Start Stored rows
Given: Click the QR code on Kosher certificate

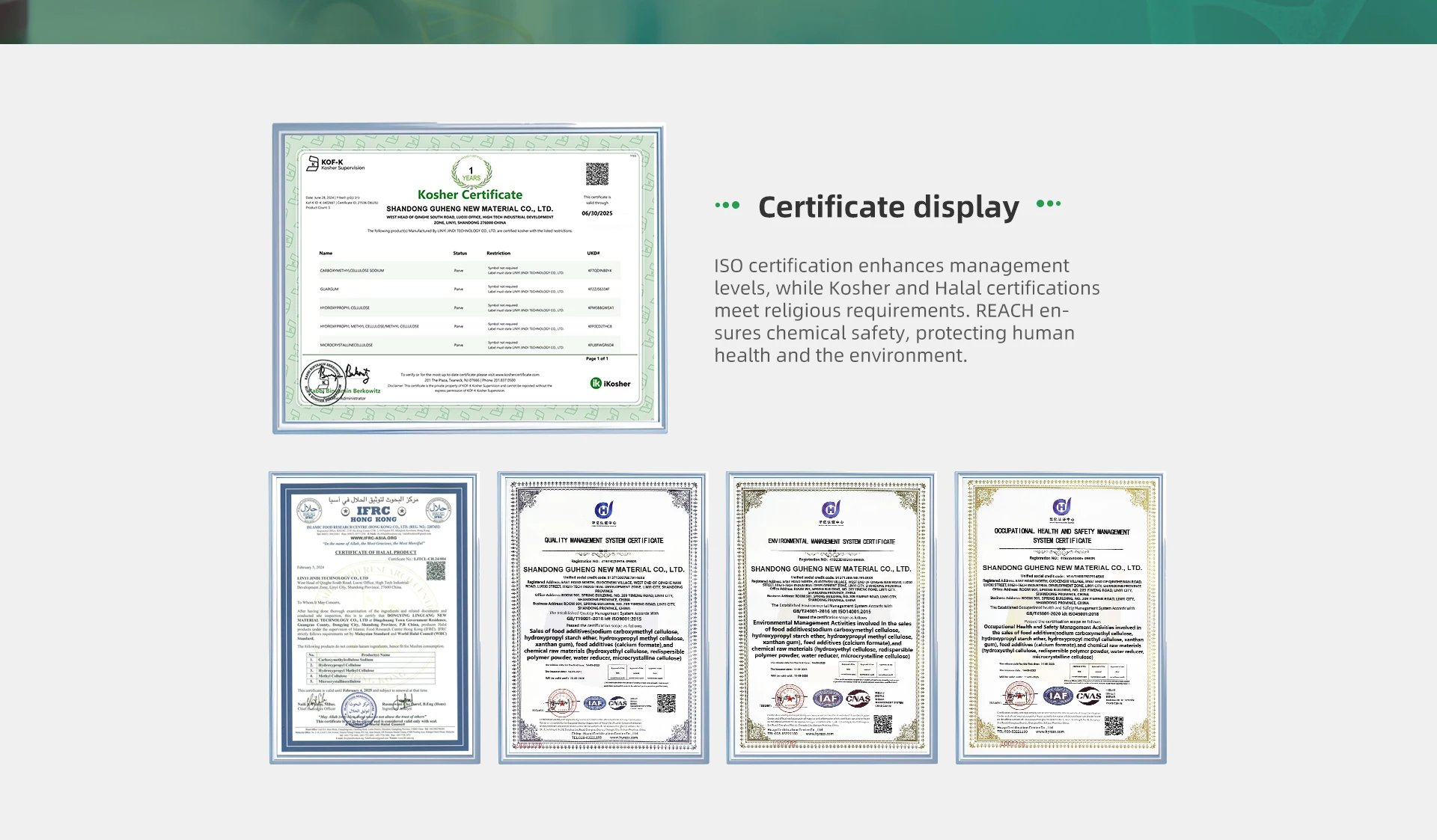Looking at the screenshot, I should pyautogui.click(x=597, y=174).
End Stored rows
Start Stored rows
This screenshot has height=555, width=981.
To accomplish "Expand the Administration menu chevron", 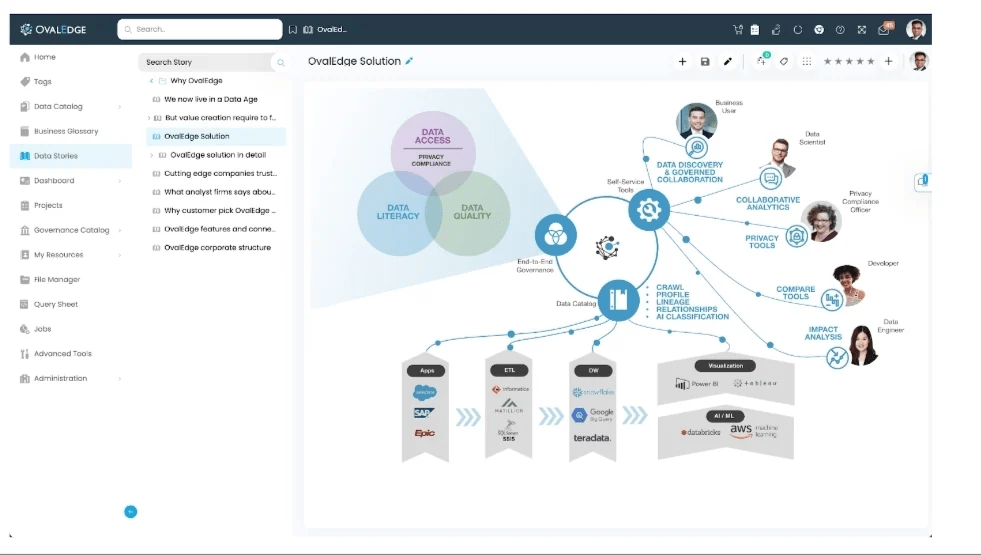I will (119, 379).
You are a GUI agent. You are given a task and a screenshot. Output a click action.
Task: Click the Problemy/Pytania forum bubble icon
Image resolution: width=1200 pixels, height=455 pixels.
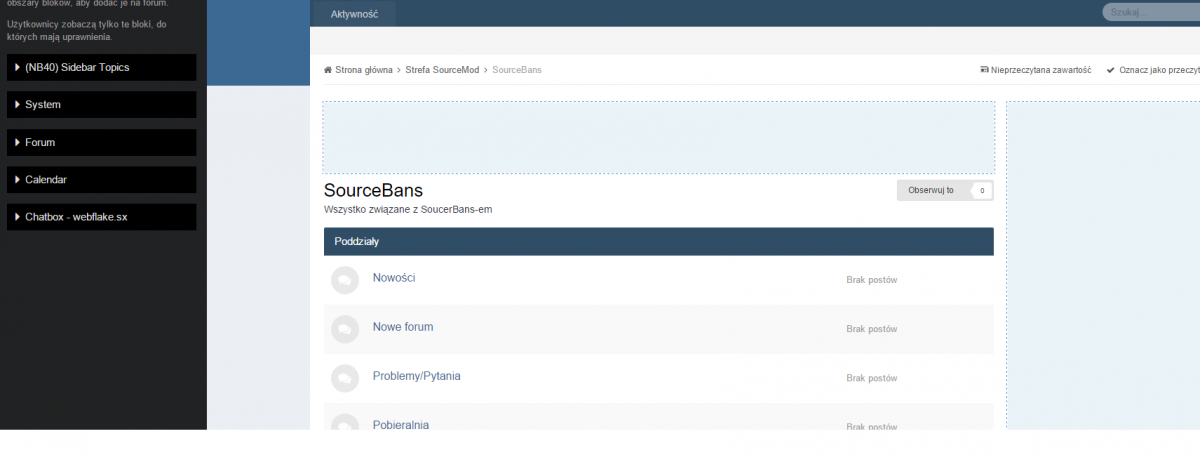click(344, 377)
End Stored rows
Written problem:
Please copy the listing from the line containing "You are a GUI" through the line containing "click(344, 377)", adding -21 to every coordinate in the answers. Leave the pictures out of your copy.

Response:
You are a GUI agent. You are given a task and a screenshot. Output a click action.
Task: Click the Problemy/Pytania forum bubble icon
Image resolution: width=1200 pixels, height=455 pixels.
click(323, 356)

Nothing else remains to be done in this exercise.